(TASK OBJECTIVE)
Please copy every text line of the records below word for word, and leave the pictures out of your answer.

(EXTRACTED INFORMATION)
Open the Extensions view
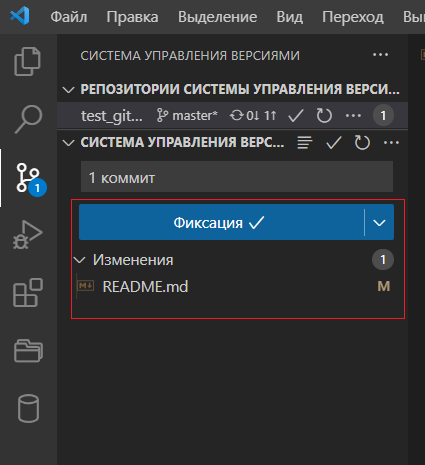Viewport: 425px width, 465px height. pyautogui.click(x=28, y=293)
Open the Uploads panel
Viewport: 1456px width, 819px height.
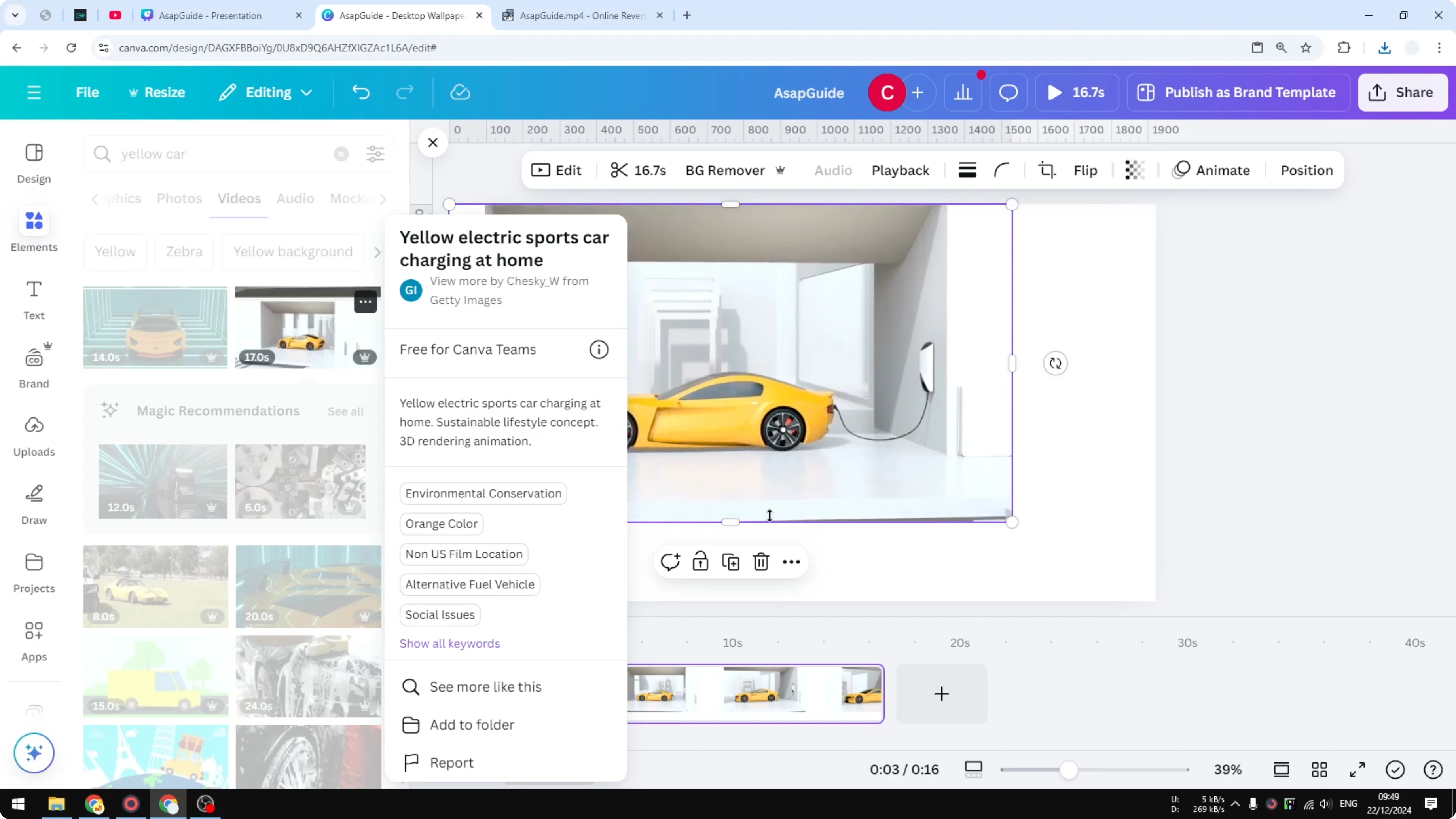pos(33,435)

(EXERCISE SOLUTION)
Open the Extensions view
Viewport: 425px width, 465px height. pyautogui.click(x=28, y=293)
Open the Uploads panel
Viewport: 1456px width, 819px height.
pos(33,435)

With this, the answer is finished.